= What the task requires =
Among the entries that follow, some lines contain the word "Privacy". Show all of them.

= Data provided =
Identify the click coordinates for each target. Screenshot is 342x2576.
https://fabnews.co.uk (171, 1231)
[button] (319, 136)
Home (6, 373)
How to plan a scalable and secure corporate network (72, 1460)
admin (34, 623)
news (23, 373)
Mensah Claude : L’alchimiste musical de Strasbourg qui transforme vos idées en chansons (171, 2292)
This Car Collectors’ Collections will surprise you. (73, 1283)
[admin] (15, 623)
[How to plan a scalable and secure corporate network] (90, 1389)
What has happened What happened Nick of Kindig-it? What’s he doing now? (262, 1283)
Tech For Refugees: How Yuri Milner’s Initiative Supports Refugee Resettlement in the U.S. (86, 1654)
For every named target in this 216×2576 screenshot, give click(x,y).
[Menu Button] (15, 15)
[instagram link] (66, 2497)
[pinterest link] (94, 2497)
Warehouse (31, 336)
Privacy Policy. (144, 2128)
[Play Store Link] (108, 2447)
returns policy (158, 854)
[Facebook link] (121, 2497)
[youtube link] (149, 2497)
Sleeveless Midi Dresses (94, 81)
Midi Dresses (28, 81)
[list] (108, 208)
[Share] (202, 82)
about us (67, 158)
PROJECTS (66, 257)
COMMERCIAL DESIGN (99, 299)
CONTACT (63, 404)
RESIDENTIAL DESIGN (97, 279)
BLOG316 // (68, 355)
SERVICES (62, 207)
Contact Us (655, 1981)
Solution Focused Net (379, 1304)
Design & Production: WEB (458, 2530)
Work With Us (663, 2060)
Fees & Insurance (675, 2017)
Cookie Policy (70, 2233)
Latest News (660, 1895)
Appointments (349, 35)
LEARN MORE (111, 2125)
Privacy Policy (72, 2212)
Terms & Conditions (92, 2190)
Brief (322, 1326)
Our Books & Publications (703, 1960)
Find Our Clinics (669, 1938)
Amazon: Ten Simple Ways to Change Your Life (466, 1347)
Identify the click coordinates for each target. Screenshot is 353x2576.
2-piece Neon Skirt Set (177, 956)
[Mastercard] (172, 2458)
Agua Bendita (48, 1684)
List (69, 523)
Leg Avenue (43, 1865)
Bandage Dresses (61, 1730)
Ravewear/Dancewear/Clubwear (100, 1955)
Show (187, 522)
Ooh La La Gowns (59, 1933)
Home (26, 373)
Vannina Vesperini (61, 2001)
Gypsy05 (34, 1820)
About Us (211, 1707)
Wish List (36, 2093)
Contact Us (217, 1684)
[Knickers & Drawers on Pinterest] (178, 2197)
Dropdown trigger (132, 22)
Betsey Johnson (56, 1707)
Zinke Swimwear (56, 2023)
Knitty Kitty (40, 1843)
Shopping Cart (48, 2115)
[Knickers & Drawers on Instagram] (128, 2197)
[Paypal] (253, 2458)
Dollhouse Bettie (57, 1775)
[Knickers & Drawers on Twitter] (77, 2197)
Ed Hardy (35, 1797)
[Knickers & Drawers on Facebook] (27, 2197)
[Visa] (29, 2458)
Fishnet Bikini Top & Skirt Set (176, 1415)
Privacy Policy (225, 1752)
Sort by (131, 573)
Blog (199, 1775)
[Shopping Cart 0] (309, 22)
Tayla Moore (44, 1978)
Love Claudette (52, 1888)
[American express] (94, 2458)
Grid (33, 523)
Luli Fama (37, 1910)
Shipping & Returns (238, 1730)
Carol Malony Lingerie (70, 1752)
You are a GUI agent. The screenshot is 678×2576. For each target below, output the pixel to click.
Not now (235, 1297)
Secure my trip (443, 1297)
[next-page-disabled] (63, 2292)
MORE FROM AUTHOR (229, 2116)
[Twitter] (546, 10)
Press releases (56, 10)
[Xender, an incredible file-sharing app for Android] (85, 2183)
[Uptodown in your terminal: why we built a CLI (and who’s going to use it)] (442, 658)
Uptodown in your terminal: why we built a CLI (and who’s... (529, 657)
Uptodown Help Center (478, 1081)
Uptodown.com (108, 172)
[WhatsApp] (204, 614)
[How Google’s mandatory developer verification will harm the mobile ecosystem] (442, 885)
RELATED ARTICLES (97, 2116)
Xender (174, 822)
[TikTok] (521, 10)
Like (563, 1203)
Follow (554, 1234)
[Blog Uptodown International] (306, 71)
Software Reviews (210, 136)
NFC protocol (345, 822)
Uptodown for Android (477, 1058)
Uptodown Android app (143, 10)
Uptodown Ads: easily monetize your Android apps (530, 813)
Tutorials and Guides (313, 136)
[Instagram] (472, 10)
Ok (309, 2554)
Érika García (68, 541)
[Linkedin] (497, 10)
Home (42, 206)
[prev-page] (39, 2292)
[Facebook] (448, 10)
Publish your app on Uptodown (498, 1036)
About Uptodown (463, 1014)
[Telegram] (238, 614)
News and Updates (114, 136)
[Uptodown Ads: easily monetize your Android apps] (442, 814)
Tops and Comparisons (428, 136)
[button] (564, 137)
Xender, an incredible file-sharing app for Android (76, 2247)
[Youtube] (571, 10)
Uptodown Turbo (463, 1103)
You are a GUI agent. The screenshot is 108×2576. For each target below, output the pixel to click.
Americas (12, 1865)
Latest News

= Task result =
Privacy Policy. (144, 2128)
Privacy Policy (72, 2212)
Privacy Policy (225, 1752)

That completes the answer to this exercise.